India, which is 79 per cent dependent on imports for crude oil, is building underground storages at Visakhapatnam in Andhra Pradesh and Mangalore and Padur in Karnataka to store about 5.33 million tonnes to meet the nation’s requirement for 13-14 days.
Officials said various options were being considered for optimal utilisation of the storage capacity.
One option is to rent out the facilities to foreign oil firms; the other is the oil ministry using its own resources to fill them up through India Strategic Petroleum Reserves Ltd, which is building the strategic stockpile and is under the ministry.
However, to fill up the storage, the country will have to spend over Rs 25,000 crore at current crude prices.
The oil import bill during the last fiscal amounted to nearly $145 billion and is the primary cause for the record current account deficit (CAD). With the government looking to contain fiscal deficit below 4.8 per cent of the gross domestic product this fiscal, the oil ministry will have to look at other sources for funding the storage than taking it from the finance ministry.
“Given the volatility in crude prices, the storage terminals are intended as a buffer for the economy. This should ideally be filled up when oil prices are at their lows,” analysts said.

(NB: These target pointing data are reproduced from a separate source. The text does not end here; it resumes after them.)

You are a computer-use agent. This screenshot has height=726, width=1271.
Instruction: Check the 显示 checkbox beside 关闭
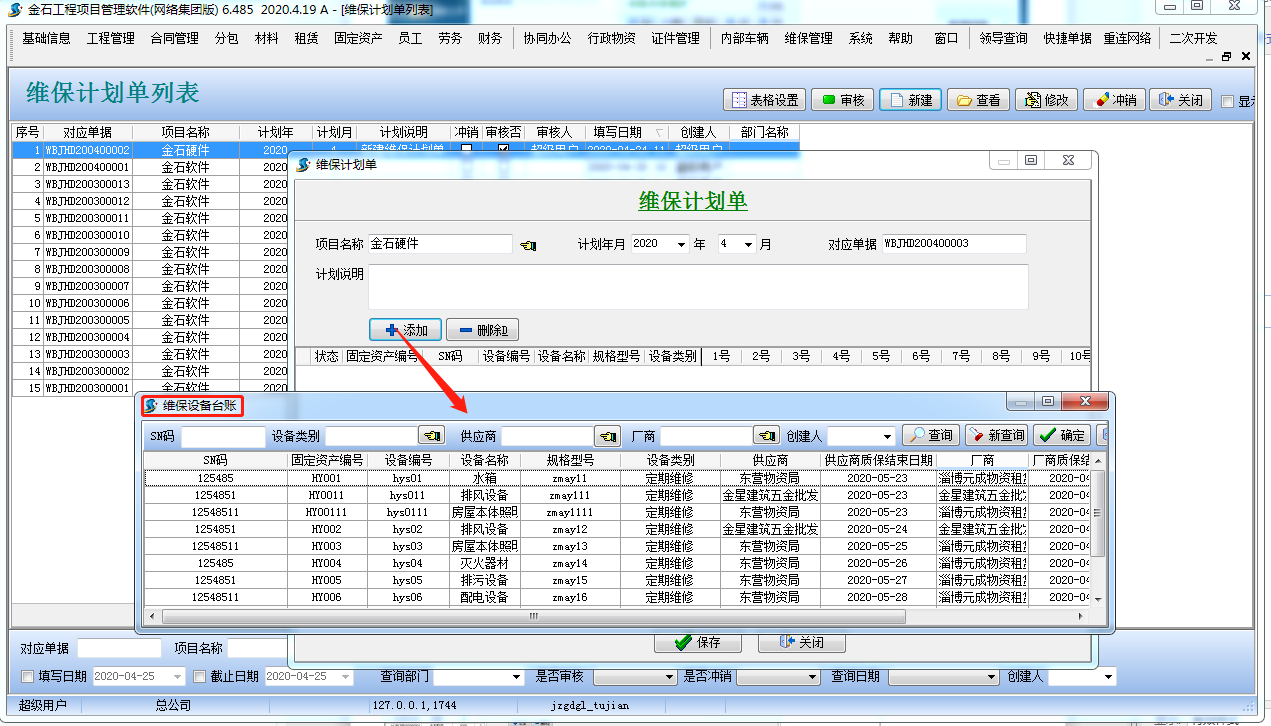coord(1228,101)
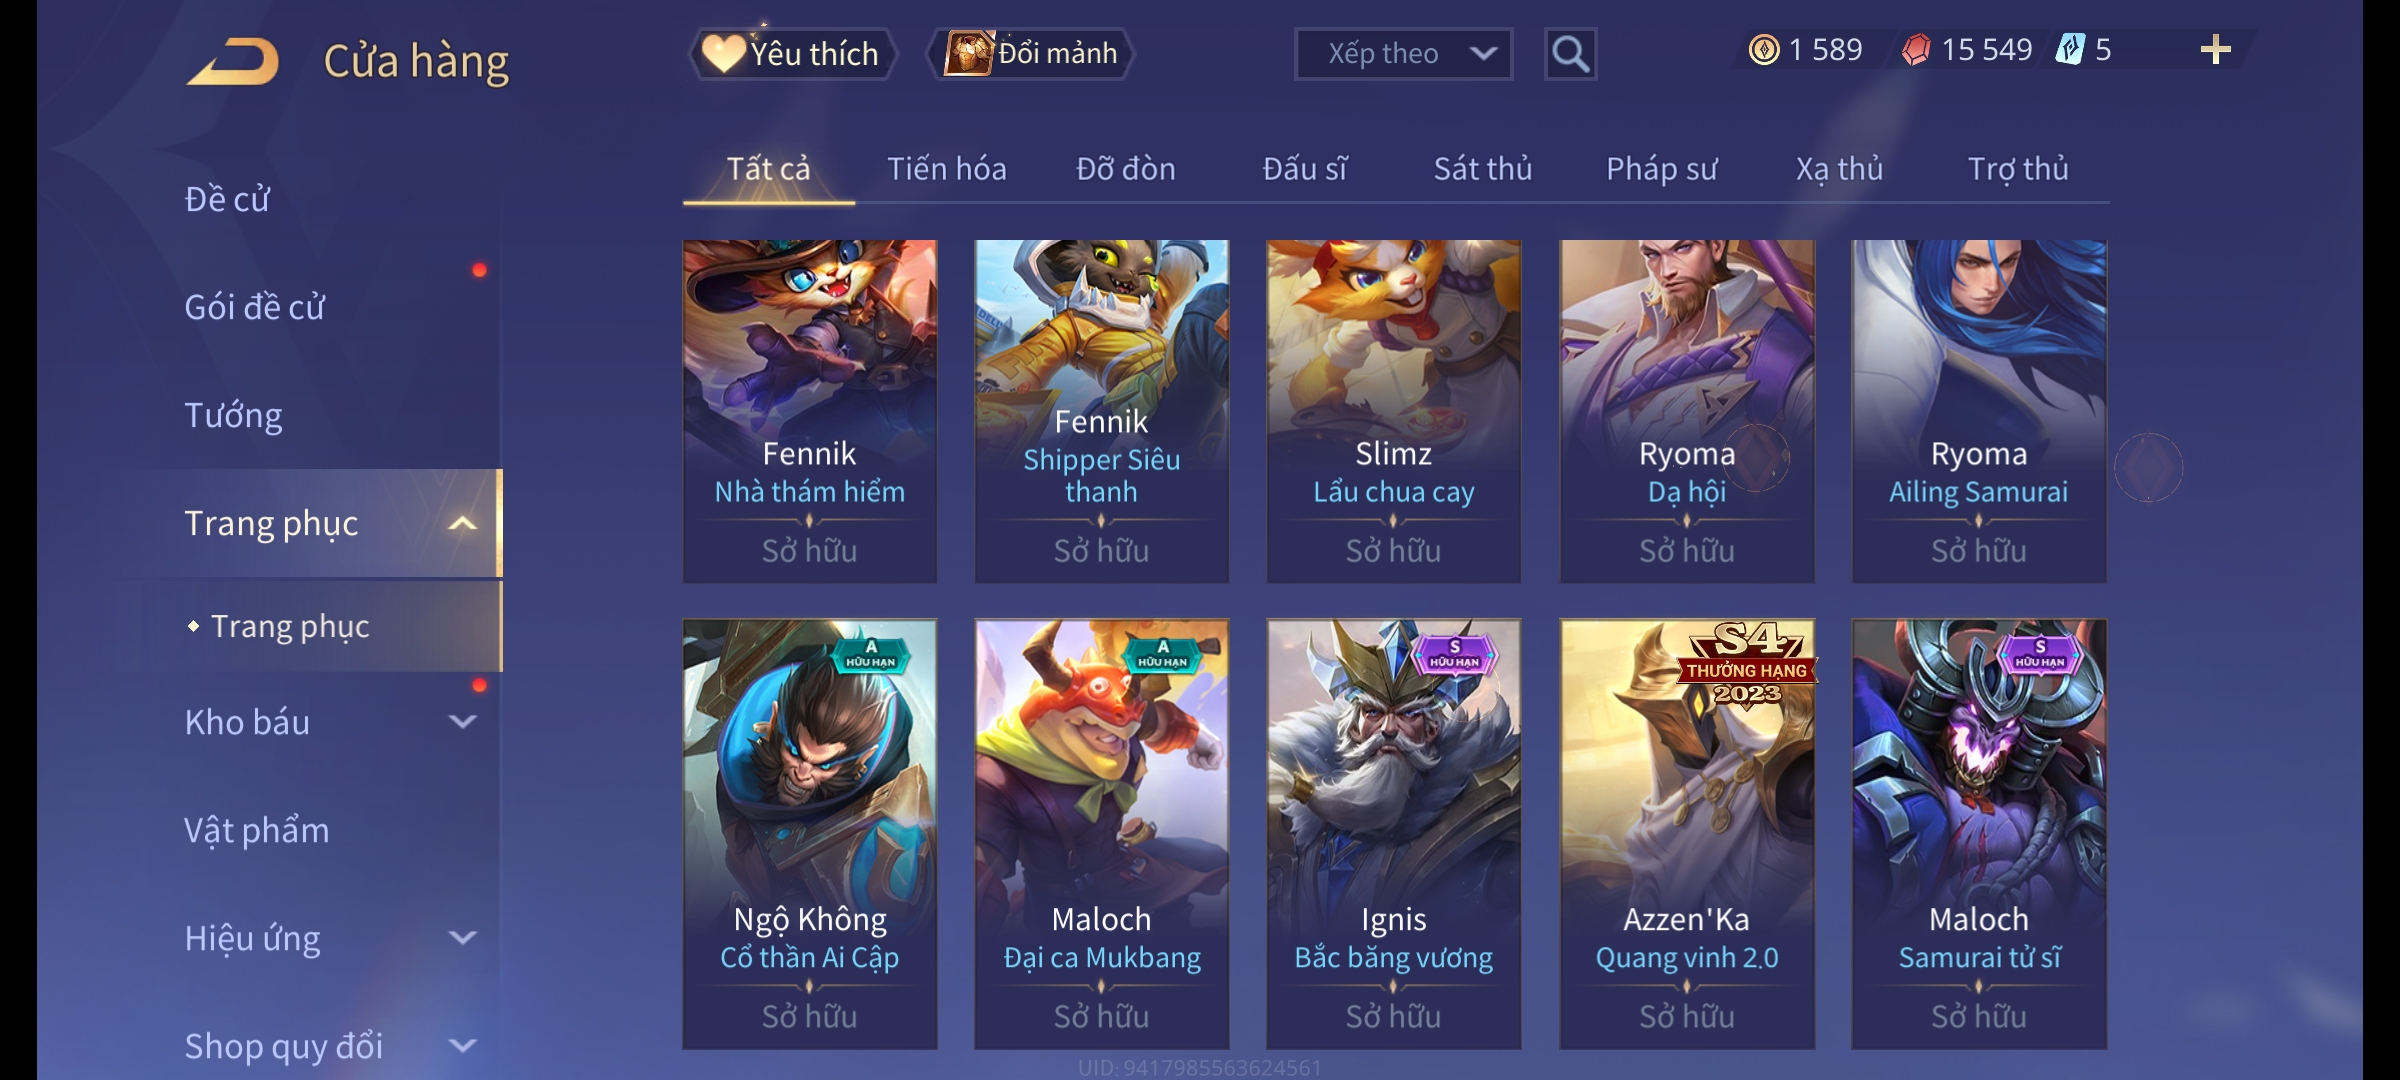Open the Tướng sidebar menu
Image resolution: width=2400 pixels, height=1080 pixels.
point(233,415)
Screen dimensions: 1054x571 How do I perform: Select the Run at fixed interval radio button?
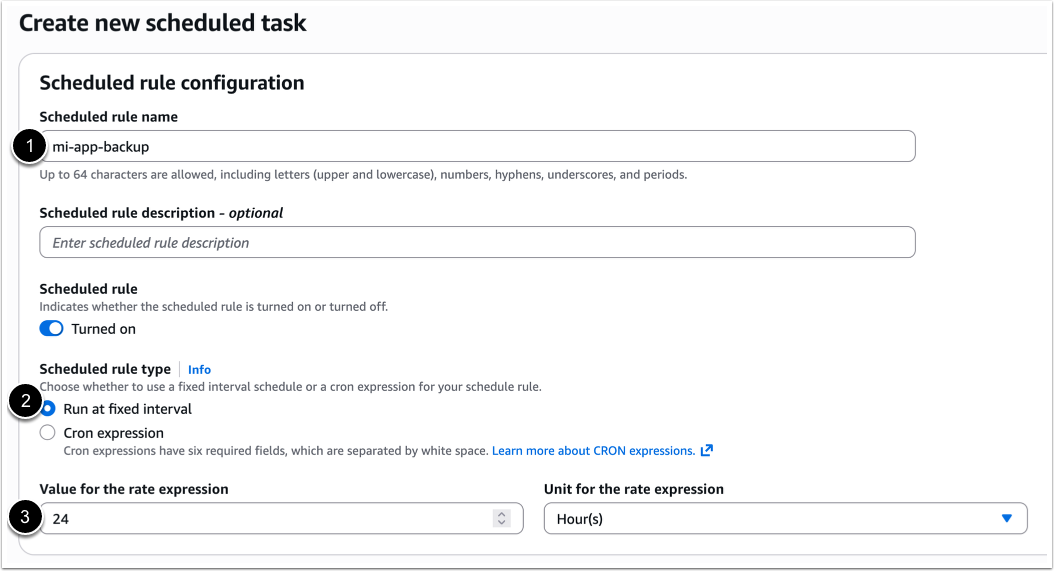pyautogui.click(x=48, y=409)
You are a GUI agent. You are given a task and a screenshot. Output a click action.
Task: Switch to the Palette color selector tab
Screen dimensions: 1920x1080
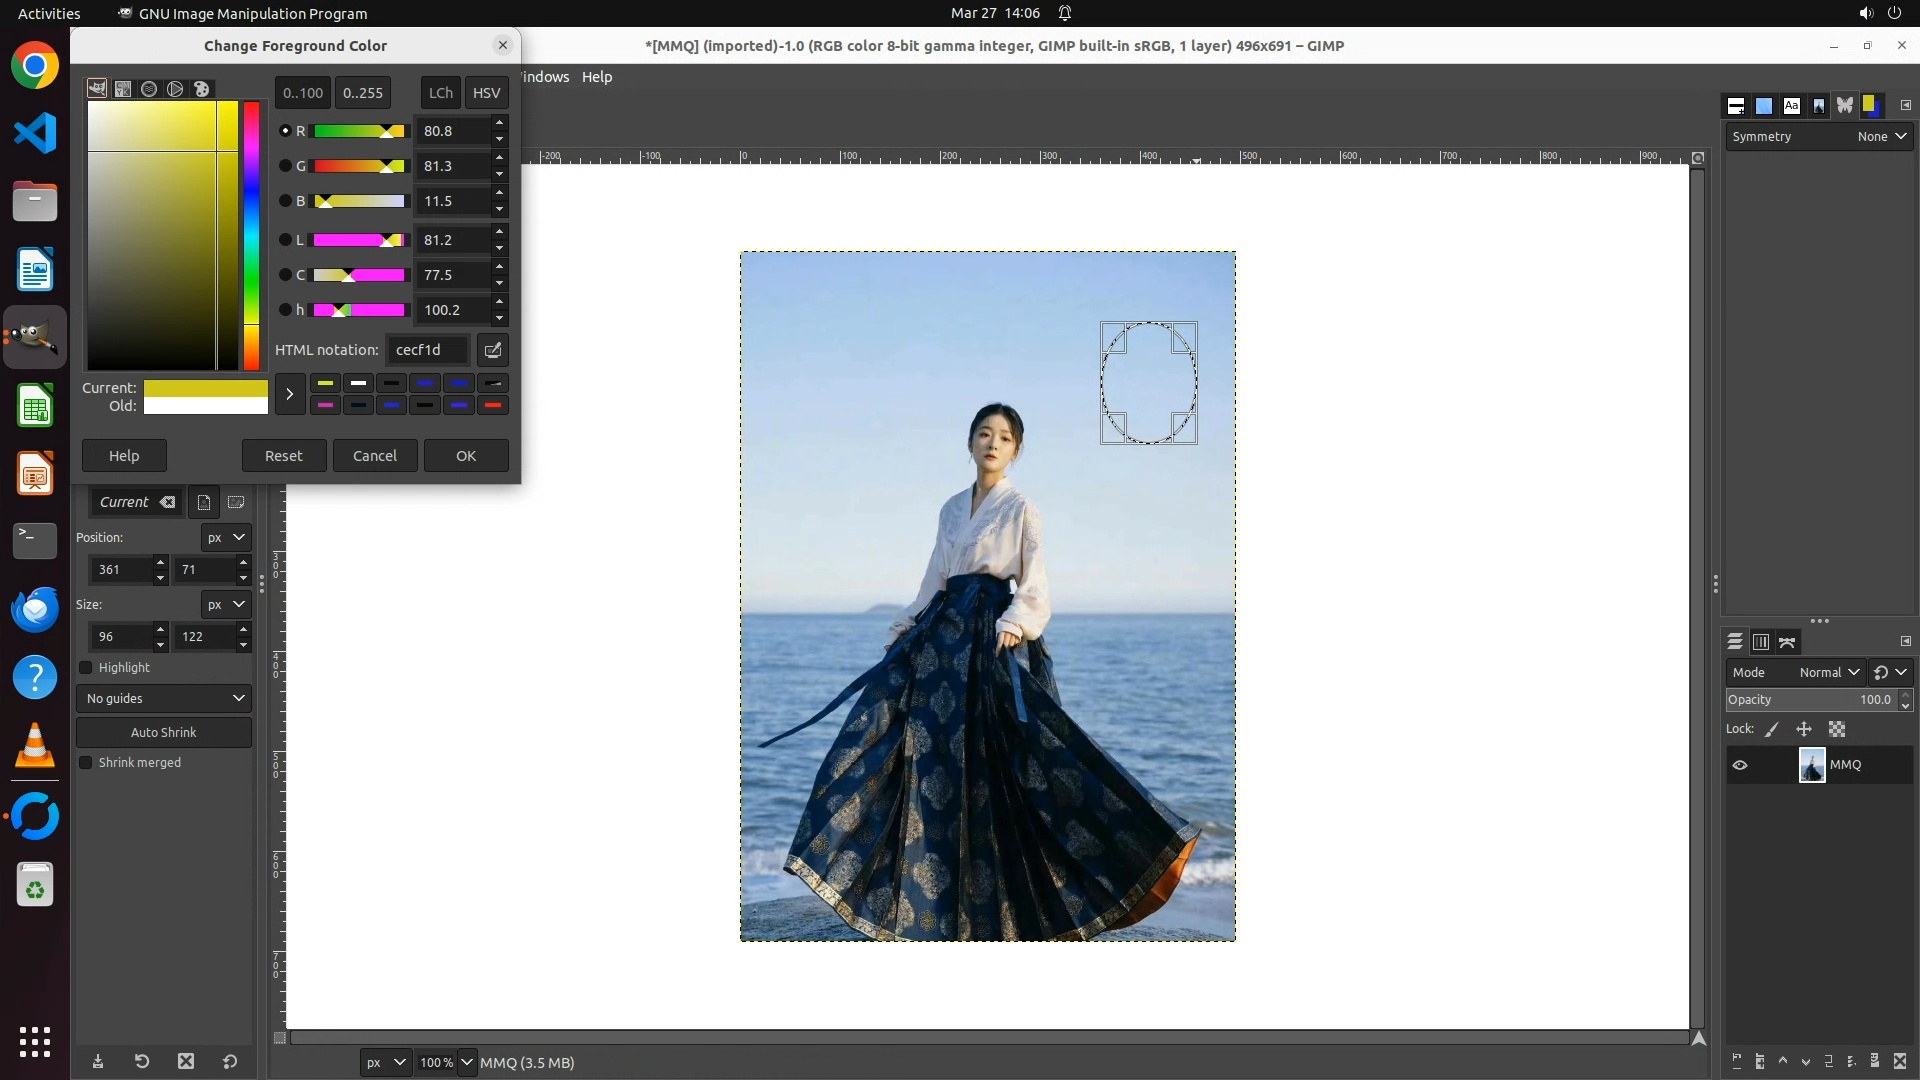201,89
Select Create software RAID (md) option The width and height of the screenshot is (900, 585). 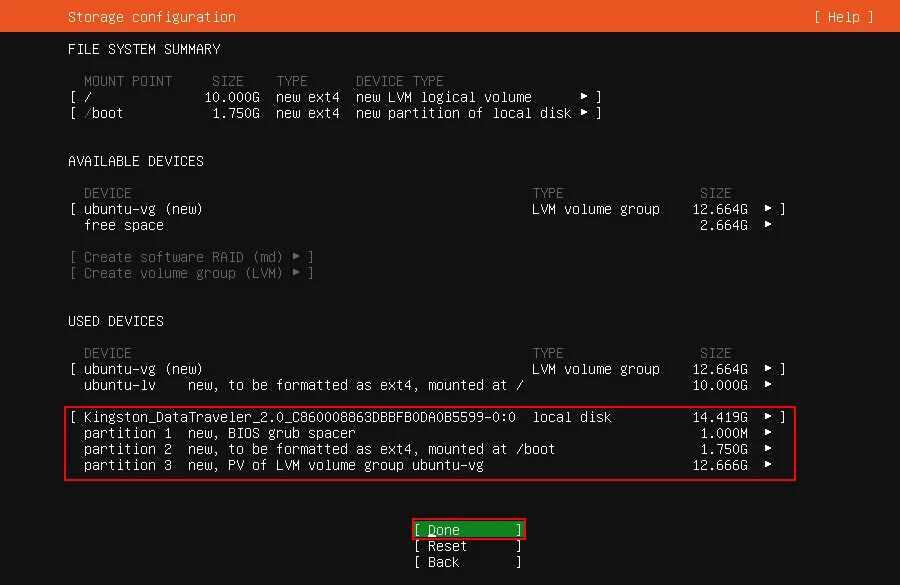click(191, 257)
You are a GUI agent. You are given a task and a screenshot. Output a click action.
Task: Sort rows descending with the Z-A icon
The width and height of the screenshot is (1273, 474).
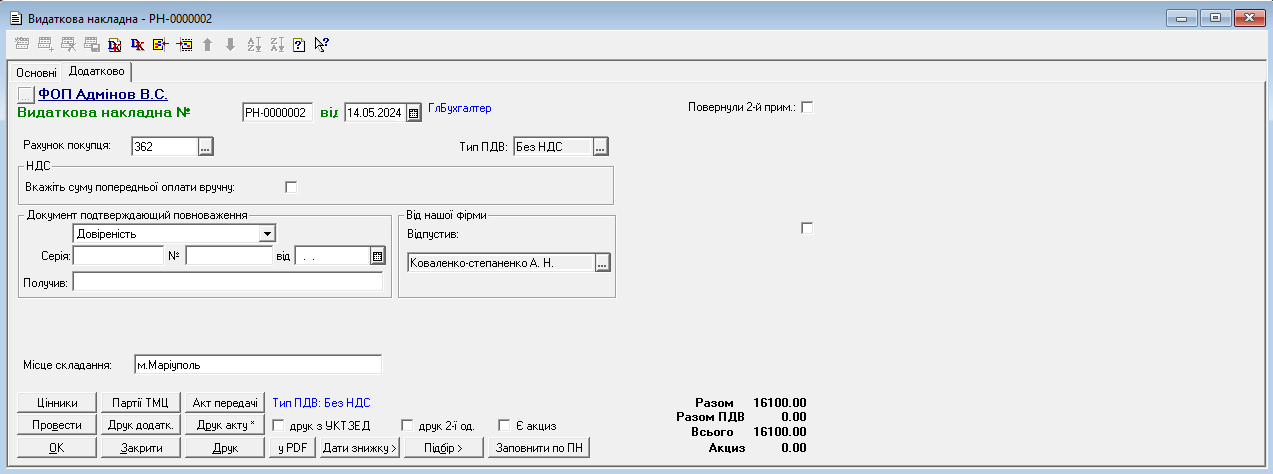click(x=277, y=45)
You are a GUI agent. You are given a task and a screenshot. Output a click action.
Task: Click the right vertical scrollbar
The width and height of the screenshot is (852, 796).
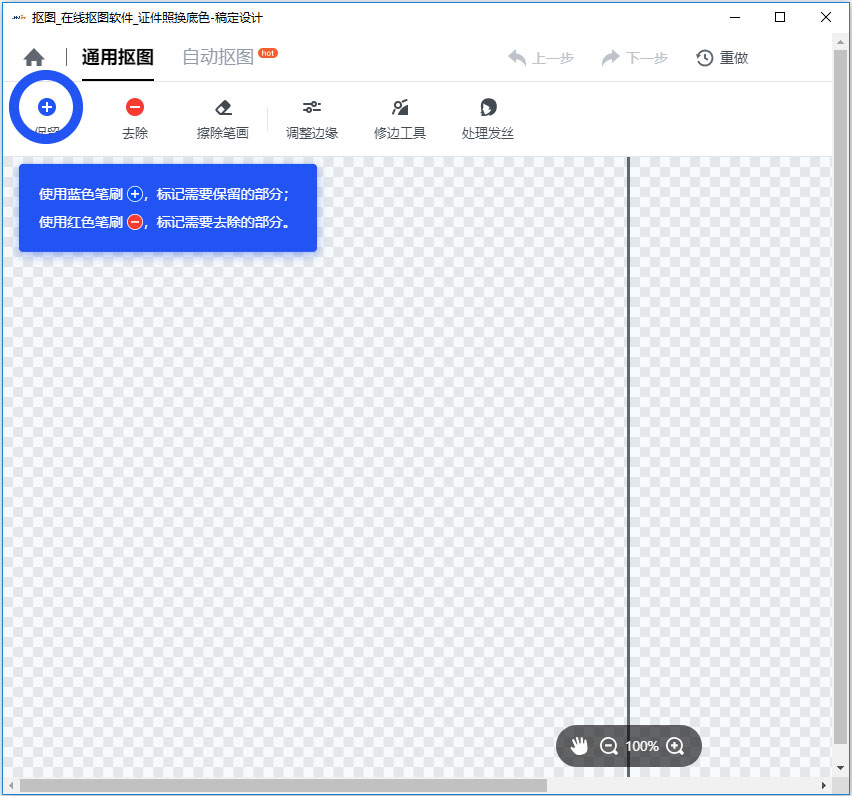[841, 400]
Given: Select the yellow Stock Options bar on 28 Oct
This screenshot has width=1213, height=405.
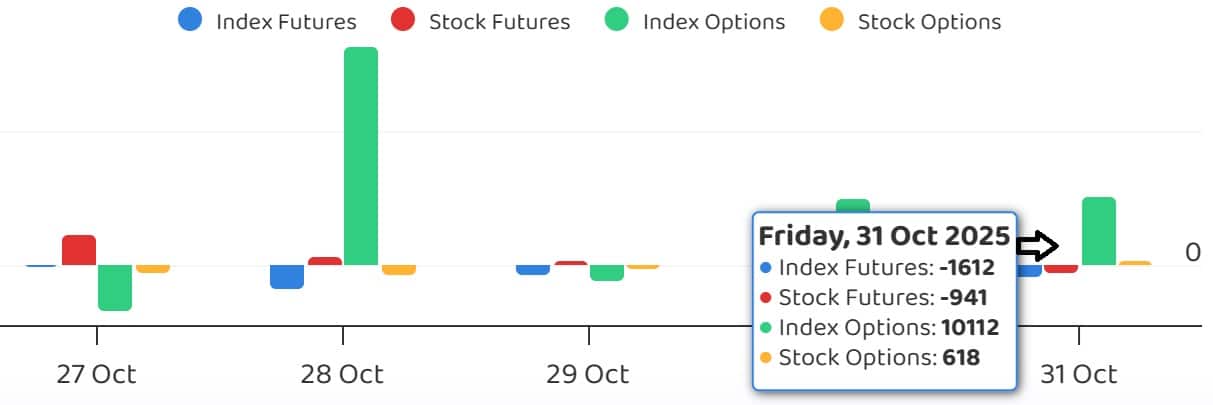Looking at the screenshot, I should click(398, 270).
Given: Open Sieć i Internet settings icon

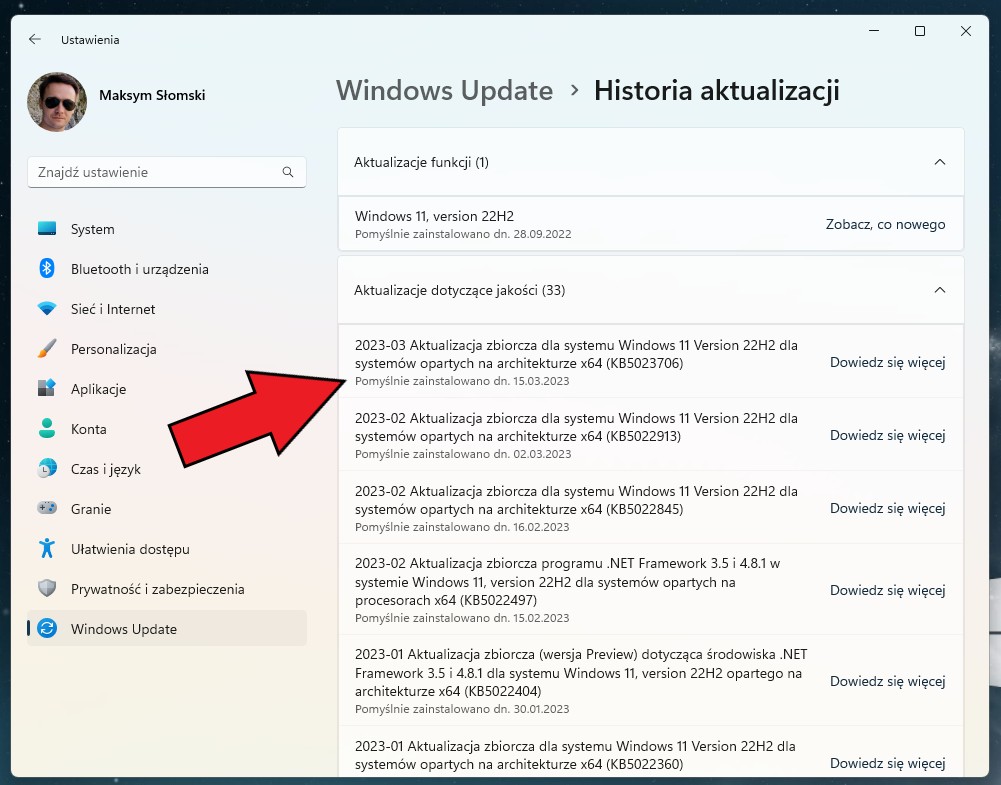Looking at the screenshot, I should 45,309.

Officials said the ministry was studying various models for partnerships, including allowing partners to store oil and withdraw it for selling but with guarantees that they will replace it in times of need. This model is similar to the ones in Japan and South Korea.
Sources said Abu Dhabi National Oil Company had offered to use the facility for free and pay only the operational and maintenance costs. The UAE firm, however, has given India the option of first right of refusal during the disruption of supplies. This means in case of any supply disruption, Indian firms will have the first right to use the crude.
India is also exploring the possibility of other Gulf-based suppliers such as Saudi Aramco, Kuwait Petroleum Corporation and National Iranian Oil Company using the facility as transit storage.
If the Gulf countries accept the offer, India can emerge as a regional hub in oil trade, and the country can also look at the option of rupee trade with some of the countries.
The second option is that state-owned oil firms buy crude whenever global prices dip, while the government will release the reserves in case of an abnormal spike in global prices.